◆ Data shown
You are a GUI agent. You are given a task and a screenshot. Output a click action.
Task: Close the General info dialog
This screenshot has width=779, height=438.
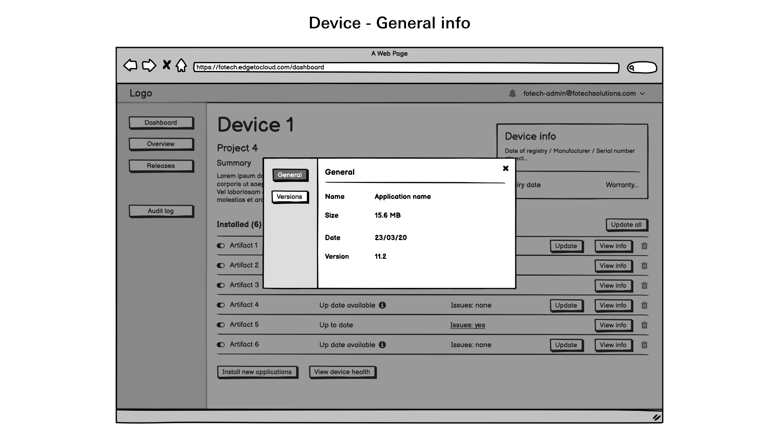click(x=506, y=168)
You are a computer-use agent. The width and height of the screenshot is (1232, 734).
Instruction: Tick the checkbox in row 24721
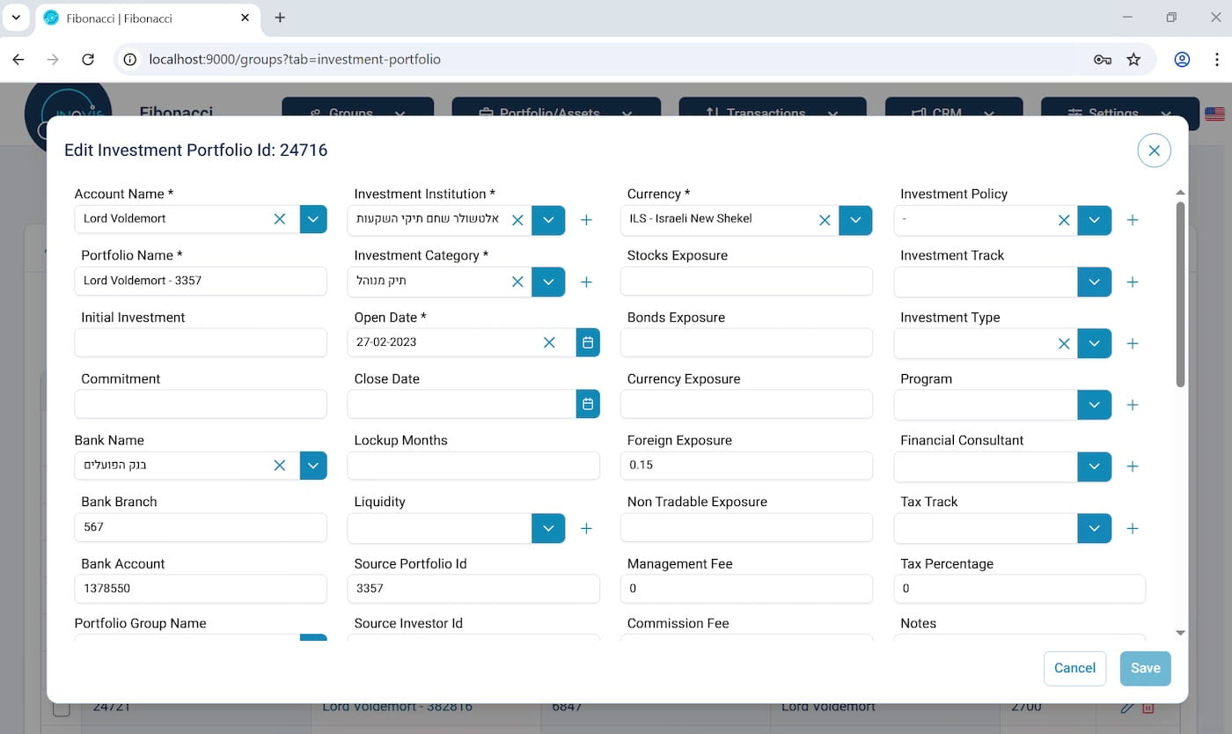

◆ Description of the task
Pull out every line of the rows above that contains the string "height", and copy each one in full.

◆ Final answer
This screenshot has width=779, height=438.
You are a computer-use agent. The width and height of the screenshot is (1232, 734).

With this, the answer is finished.